Margareta Pagano: It shouldn't be so taxing to bring in share ownership for the workers
Margareta Pagano is a former business editor of the Independent on Sunday who now writes columns and business interviews for a range of publications, including the Independent, Independent on Sunday and London Evening Standard.
Wednesday 18 January 2012
If Nick Clegg is serious about encouraging a John Lewis-style economy and not just after a few cheap headlines, the Deputy Prime Minister needs to do a little more homework. Three telephone calls should do it.
His first one should be to Tim Watts of Pertemps, one of the country's biggest recruitment agencies, who knows more than most about the huge attractions of employee share ownership. Watts is chief executive of the Birmingham-based recruiter, started by his mother more than 50 years ago, where 300 of the 540 staff own 39 per cent of the shares. Now in his early 60s, Watts has always encouraged his staff to own Pertemps shares, either by buying them directly through Sipps, by awarding them to workers as a reward or through share option schemes.
It's been a success; Pertemps is top in the Sunday Times list of best places to work and staff turnover is low in a high-turnover industry – most workers stay at least five years. Dividends aren't paid to staff but they realise their investment when selling the shares. The internal share market is fluid, and the shares have risen year on year as Pertemps goes from record to record.
So what's the problem? Well, Watts wishes to retire soon and wants to hand over or gift the bulk of the 60 per cent shares he owns to all the employees. But he tells me that negotiating this with the tax authorities is a nightmare; he's been struggling for years to find the best way of giving the shares without either him or the staff ending up with big tax bills. Other businessmen I talk to say the same; they have wanted to hand over shares, or sell them, but have given up because of the henchmen at HMRC.
Then Clegg must chat to Andy Street, chief executive of the John Lewis stores, who will give him the best insight into what makes JL so magical. When talking to Street just before Christmas, one of my questions was why, if the JLP is the Holy Grail, aren't there more companies like it? In Street's view there aren't more because philanthropy on such a grand scale is rare, and also because of penal tax charges. The reason why the founder, John Spedan Lewis, gave away his company is key; he did so to find a new way between capitalism and Bolshevism, one that involved all staff in a "parliament" of partners. That's why the JL constitution is as vital today as it was 90 years ago; it lays down the rules, and the devil is in the detail, as it's the little things like how the boss can't earn more than 75 times the lowest paid which are intrinsic to the philosophy. Indeed, what surprises me most in this new crackdown on boardroom pay is that Clegg, and fellow ministers, are so opposed to workers' representatives sitting on company boards.

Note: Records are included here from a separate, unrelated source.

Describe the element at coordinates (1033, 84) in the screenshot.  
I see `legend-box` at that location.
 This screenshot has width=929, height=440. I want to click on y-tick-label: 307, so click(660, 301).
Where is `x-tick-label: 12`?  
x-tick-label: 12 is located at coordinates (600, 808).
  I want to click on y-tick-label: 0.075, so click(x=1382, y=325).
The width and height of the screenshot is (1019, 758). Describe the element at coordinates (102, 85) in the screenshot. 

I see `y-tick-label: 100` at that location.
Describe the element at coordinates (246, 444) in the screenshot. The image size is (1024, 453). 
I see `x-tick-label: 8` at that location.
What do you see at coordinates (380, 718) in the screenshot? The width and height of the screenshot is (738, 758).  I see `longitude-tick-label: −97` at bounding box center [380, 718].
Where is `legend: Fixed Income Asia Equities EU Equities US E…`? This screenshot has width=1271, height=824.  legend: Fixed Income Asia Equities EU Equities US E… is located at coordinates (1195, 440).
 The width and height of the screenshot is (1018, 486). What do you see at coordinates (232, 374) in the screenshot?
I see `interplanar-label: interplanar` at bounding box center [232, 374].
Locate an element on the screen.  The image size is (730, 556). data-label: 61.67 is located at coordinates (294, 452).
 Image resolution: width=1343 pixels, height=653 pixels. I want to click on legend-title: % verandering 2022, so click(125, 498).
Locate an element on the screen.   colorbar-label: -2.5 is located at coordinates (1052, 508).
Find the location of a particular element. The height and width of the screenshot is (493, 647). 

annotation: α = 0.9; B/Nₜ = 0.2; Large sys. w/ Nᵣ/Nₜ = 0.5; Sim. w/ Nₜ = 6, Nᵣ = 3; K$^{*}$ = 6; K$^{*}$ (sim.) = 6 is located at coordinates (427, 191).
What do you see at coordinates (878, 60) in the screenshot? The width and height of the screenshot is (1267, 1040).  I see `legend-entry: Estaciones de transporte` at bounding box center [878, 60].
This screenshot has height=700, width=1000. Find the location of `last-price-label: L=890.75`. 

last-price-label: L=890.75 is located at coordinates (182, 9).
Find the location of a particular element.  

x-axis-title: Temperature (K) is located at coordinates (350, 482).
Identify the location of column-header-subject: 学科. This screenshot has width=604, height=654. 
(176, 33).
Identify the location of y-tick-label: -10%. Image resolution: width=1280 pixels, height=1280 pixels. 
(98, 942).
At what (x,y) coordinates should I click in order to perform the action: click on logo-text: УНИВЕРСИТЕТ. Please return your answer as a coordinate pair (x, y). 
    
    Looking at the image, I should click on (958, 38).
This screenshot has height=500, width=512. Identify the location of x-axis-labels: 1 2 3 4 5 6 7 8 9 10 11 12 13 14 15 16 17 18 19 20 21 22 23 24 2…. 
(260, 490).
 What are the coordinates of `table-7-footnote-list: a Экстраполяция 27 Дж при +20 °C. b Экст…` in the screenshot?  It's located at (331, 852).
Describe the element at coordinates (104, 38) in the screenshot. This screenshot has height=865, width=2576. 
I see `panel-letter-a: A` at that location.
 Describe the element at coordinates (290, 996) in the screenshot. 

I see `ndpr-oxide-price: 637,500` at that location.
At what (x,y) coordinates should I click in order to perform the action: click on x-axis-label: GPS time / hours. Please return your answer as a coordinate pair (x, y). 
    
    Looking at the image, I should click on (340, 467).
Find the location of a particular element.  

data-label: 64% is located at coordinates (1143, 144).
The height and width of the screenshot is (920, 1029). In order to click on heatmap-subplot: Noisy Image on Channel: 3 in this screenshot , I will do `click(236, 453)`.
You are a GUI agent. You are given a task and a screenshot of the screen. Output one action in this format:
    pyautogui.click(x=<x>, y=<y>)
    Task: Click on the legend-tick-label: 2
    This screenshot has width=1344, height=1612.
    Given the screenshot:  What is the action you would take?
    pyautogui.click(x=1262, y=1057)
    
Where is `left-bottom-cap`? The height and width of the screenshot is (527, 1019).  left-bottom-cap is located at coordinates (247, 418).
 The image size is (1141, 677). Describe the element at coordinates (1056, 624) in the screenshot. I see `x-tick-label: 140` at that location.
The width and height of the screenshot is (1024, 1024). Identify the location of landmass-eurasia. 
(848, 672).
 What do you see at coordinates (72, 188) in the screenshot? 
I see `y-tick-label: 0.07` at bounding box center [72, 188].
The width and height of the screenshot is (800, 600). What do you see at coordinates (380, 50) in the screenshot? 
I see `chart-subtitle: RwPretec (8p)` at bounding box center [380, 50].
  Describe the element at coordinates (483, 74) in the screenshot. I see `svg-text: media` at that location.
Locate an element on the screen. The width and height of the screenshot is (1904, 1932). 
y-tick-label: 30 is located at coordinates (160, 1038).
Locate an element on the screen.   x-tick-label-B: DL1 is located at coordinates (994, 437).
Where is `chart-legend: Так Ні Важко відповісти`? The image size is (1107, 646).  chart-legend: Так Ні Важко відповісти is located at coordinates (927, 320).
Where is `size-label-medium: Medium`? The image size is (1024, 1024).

John Lewis has them, as do most European companies that have much smaller gaps in salary between the top directors and workers than in the UK. What are they so scared of?
Clegg's final call should be to Brendan Barber, the TUC boss. He might ask why don't the unions demand a bigger part of the pie for their workers? I asked Barber the same thing recently and he confessed it's still a tricky issue for the unions, and indeed, many on the left. His excuse was that the unions feel uncomfortable about promoting wider share ownership because of the dangers for staff if they invest all their savings into one pot and the company goes bust. True, it's full of peril – look at Northern Rock, where staff owned shares. But it would be a pity if the Coalition's new proposals didn't have union support; they represent 7 million workers, a quarter of all the workforce.
Promoting the JL co-ownership model is a worthy ambition, and one I've been advocating for years so it's great that the politicians have at last woken up to its attractions. But if Clegg is to make such reforms real, he's got to get the tax right; it's not enough to promise tax breaks to companies which allocate shares. Instead, the tax rules, and amount of tax, on gifting companies must be reduced to make co-ownership attractive and taxes on share buying must be cut; there are four different taxes to pay when buying shares on the London Stock Exchange. Leave the rest to the philanthropists and entrepreneurs to get right.